[Items from a data source]
********

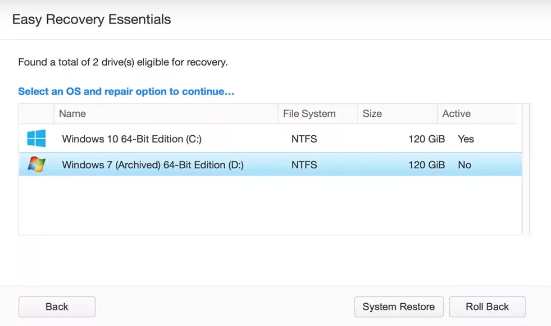Viewport: 551px width, 326px height.
Task: Click the Yes active status cell
Action: point(465,139)
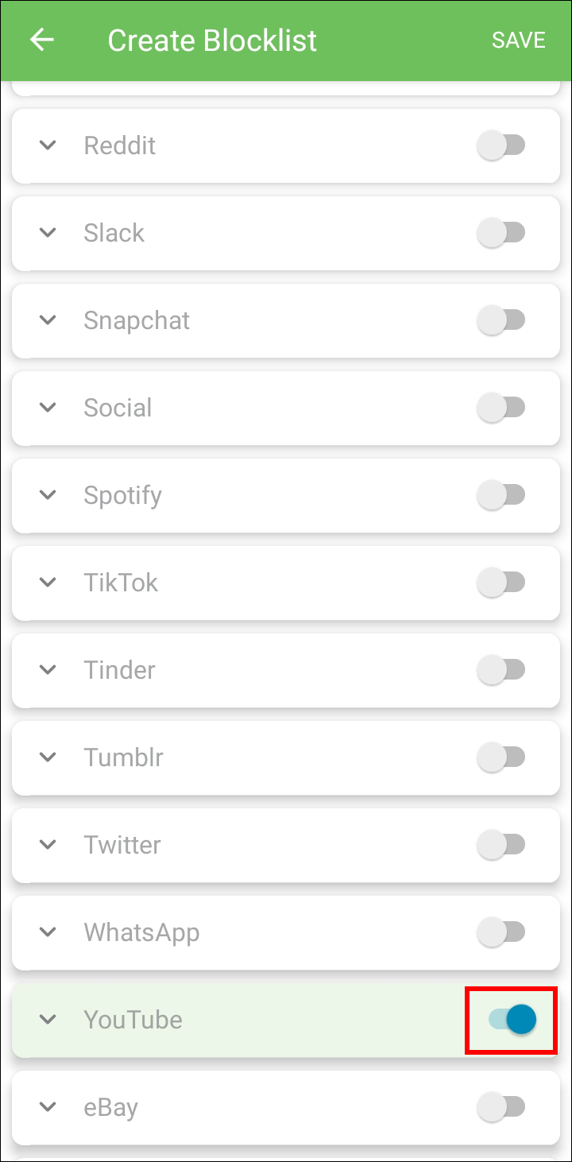
Task: Click the Create Blocklist title
Action: (x=212, y=41)
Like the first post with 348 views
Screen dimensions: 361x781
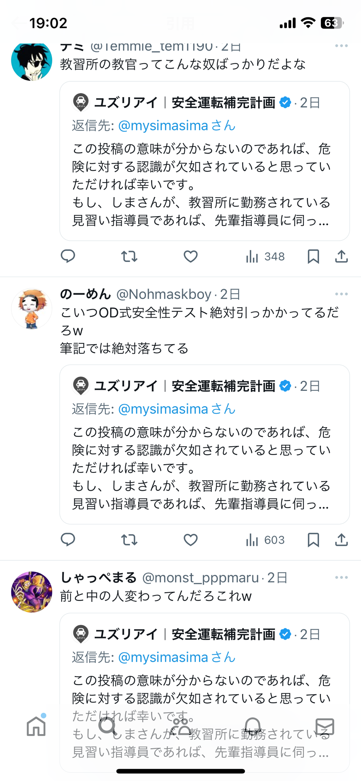point(190,256)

********

> What you are asked to do: What you write must match, line for line, the lines from the one with "Like the first post with 348 views" through the last line of the data above, minus the pictures.

> Response box:
Like the first post with 348 views
Screen dimensions: 361x781
point(190,256)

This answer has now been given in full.